Hoy toca el padrino del cuarteto para cuerdas, «papá Haydn», como lo llamaban afectuosamente los músicos que trabajaban a sus órdenes en la corte del príncipe Esterházy, y como lo llamaron también Mozart y las siguientes generaciones de compositores de cuartetos para cuerdas.
El cuarteto para cuerdas existía ya como género en la época en que Haydn se encariñó de él, pero con los sesenta y ocho que compuso a lo largo de su vida es justo decir que lo reinventó, lo reforzó y lo perfeccionó hasta donde podía hacerse. Estructural y musicalmente estableció parámetros que no pudieron pasar por alto los subsiguientes cultivadores del género y que dieron pie a la inventiva de los creadores de la generación siguiente (Beethoven, Mendelssohn y los demás).
Esta obra, perteneciente a la última serie que completó, se escribió en el punto culminante de la trayectoria del autor, en un momento en que seguramente era el compositor más famoso del mundo, más incluso que Mozart. Para mí es la síntesis de lo que hace que Haydn sea Haydn: ingenio, inventiva, inteligencia y cierta alegría de vivir que se expresa sin rodeos ni complicaciones.

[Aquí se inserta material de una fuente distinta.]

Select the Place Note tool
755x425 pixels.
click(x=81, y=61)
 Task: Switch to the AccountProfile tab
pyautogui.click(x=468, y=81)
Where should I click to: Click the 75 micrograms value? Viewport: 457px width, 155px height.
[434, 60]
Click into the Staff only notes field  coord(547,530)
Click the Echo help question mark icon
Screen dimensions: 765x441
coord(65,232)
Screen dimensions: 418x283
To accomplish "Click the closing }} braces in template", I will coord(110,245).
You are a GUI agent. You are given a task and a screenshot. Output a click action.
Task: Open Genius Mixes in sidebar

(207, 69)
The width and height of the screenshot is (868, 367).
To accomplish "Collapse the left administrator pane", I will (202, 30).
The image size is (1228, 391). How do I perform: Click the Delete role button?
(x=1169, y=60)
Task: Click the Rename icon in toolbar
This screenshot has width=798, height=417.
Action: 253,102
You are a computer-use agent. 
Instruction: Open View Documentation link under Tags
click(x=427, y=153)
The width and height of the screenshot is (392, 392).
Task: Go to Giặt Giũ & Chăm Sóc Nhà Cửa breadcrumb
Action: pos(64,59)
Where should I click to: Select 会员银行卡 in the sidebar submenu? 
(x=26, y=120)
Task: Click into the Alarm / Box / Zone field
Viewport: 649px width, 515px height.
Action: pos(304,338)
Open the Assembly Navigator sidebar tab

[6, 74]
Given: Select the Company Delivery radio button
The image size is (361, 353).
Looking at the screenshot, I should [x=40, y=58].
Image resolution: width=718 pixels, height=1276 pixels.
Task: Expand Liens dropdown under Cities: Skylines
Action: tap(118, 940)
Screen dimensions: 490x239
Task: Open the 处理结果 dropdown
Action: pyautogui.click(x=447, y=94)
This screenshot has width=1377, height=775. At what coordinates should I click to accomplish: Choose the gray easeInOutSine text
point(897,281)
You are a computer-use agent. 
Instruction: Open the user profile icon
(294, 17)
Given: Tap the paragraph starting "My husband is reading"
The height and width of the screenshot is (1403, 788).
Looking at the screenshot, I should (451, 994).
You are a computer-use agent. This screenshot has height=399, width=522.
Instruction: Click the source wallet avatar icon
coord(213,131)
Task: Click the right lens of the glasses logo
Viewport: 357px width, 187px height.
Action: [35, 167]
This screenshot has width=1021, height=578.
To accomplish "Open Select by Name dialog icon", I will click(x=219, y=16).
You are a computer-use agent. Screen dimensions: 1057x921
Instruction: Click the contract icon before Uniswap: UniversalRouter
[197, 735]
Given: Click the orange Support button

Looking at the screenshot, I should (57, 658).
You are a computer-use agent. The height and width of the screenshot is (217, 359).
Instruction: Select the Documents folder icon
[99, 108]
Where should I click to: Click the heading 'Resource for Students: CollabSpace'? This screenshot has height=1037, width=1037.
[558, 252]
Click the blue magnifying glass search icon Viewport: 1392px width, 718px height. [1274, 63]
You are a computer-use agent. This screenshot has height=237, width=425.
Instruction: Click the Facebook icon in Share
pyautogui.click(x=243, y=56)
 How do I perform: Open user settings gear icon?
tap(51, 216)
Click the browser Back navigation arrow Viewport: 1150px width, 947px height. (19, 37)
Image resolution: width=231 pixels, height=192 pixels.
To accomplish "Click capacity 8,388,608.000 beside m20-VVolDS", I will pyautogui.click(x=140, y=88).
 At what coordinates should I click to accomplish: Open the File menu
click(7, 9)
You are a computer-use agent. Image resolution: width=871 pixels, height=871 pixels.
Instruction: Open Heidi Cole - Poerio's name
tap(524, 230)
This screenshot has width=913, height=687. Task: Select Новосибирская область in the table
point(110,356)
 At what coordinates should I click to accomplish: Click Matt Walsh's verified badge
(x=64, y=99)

A mí me fascina la capacidad que Haydn despliega aquí para inventar cosas en menos de tres minutos, por eso esta pieza ha arrebatado hoy el puesto a los demás cuartetos; de todos modos, sobra decir que Haydn tiene cuartetos para cada estado de ánimo, así que espero que tomen este como punto de partida para investigar el carácter de los restantes.